▶ **Task statement**
Every line of the data below is to be written out again exactly.

▶ **Data items**
*** Block opens ***
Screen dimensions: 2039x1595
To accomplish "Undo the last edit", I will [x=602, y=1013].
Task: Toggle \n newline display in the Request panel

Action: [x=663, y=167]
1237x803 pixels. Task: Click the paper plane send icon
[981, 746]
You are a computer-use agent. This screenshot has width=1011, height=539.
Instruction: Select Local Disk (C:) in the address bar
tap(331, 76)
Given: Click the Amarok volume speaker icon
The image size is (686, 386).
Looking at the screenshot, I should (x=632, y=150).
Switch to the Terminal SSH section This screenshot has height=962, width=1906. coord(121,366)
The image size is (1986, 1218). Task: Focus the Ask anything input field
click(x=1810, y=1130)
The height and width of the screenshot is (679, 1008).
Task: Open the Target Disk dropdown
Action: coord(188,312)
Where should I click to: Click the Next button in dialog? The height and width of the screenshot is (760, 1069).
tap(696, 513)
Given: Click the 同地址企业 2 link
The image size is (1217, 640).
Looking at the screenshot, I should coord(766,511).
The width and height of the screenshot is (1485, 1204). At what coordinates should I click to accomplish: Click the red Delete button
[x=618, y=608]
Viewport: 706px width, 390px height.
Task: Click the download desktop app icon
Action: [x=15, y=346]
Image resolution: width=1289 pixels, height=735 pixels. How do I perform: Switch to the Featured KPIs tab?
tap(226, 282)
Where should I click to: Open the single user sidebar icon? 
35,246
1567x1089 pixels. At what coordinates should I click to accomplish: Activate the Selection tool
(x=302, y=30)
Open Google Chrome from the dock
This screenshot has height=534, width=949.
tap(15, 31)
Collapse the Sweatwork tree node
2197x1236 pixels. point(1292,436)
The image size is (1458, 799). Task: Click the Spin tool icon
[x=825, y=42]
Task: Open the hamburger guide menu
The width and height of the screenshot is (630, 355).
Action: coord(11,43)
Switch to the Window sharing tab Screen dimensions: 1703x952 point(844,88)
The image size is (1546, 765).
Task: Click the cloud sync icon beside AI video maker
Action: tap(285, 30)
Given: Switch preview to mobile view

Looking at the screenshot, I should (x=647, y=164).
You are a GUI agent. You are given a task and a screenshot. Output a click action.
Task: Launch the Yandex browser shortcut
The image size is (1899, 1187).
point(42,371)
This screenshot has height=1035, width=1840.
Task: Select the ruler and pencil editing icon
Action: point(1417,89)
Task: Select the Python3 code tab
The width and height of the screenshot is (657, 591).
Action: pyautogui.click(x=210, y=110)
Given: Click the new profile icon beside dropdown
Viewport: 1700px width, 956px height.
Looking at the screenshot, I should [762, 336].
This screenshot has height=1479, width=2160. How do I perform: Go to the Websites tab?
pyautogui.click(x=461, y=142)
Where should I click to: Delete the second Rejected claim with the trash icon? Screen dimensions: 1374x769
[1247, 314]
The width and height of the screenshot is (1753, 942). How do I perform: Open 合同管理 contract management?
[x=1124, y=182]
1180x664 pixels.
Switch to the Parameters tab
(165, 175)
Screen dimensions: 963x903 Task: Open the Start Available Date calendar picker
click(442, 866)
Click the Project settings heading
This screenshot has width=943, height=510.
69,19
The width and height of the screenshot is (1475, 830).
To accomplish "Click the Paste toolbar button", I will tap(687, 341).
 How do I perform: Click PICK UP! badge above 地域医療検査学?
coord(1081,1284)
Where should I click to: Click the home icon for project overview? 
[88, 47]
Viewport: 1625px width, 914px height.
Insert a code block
*** Block closes ***
▶ **Result of this exercise**
Screen dimensions: 2039x1595
To accomplish "Undo the last edit", I will [x=602, y=1013].
Task: Toggle \n newline display in the Request panel

Action: [x=663, y=167]
1237x803 pixels. Task: Click the paper plane send icon
[981, 746]
You are a computer-use agent. This screenshot has width=1011, height=539.
Instruction: Select Local Disk (C:) in the address bar
tap(331, 76)
Given: Click the Amarok volume speaker icon
The image size is (686, 386).
Looking at the screenshot, I should (x=632, y=150).
Switch to the Terminal SSH section This screenshot has height=962, width=1906. coord(121,366)
The image size is (1986, 1218). Task: Focus the Ask anything input field
click(x=1810, y=1130)
The height and width of the screenshot is (679, 1008).
Task: Open the Target Disk dropdown
Action: coord(188,312)
Where should I click to: Click the Next button in dialog? The height and width of the screenshot is (760, 1069).
tap(696, 513)
Given: Click the 同地址企业 2 link
The image size is (1217, 640).
Looking at the screenshot, I should coord(766,511).
The width and height of the screenshot is (1485, 1204). At what coordinates should I click to accomplish: Click the red Delete button
[x=618, y=608]
Viewport: 706px width, 390px height.
Task: Click the download desktop app icon
Action: [x=15, y=346]
Image resolution: width=1289 pixels, height=735 pixels. How do I perform: Switch to the Featured KPIs tab?
tap(226, 282)
Where should I click to: Open the single user sidebar icon? 
35,246
1567x1089 pixels. At what coordinates should I click to accomplish: Activate the Selection tool
(x=302, y=30)
Open Google Chrome from the dock
This screenshot has height=534, width=949.
tap(15, 31)
Collapse the Sweatwork tree node
2197x1236 pixels. point(1292,436)
The image size is (1458, 799). Task: Click the Spin tool icon
[x=825, y=42]
Task: Open the hamburger guide menu
The width and height of the screenshot is (630, 355).
Action: coord(11,43)
Switch to the Window sharing tab Screen dimensions: 1703x952 point(844,88)
The image size is (1546, 765).
Task: Click the cloud sync icon beside AI video maker
Action: tap(285, 30)
Given: Switch preview to mobile view

Looking at the screenshot, I should (x=647, y=164).
You are a GUI agent. You are given a task and a screenshot. Output a click action.
Task: Launch the Yandex browser shortcut
The image size is (1899, 1187).
point(42,371)
This screenshot has height=1035, width=1840.
Task: Select the ruler and pencil editing icon
Action: point(1417,89)
Task: Select the Python3 code tab
The width and height of the screenshot is (657, 591).
Action: pyautogui.click(x=210, y=110)
Given: Click the new profile icon beside dropdown
Viewport: 1700px width, 956px height.
Looking at the screenshot, I should [762, 336].
This screenshot has height=1479, width=2160. How do I perform: Go to the Websites tab?
pyautogui.click(x=461, y=142)
Where should I click to: Delete the second Rejected claim with the trash icon? Screen dimensions: 1374x769
[1247, 314]
The width and height of the screenshot is (1753, 942). How do I perform: Open 合同管理 contract management?
[x=1124, y=182]
1180x664 pixels.
Switch to the Parameters tab
(165, 175)
Screen dimensions: 963x903 Task: Open the Start Available Date calendar picker
click(442, 866)
Click the Project settings heading
This screenshot has width=943, height=510.
69,19
The width and height of the screenshot is (1475, 830).
To accomplish "Click the Paste toolbar button", I will tap(687, 341).
 How do I perform: Click PICK UP! badge above 地域医療検査学?
coord(1081,1284)
Where should I click to: Click the home icon for project overview? 
[88, 47]
Viewport: 1625px width, 914px height.
Insert a code block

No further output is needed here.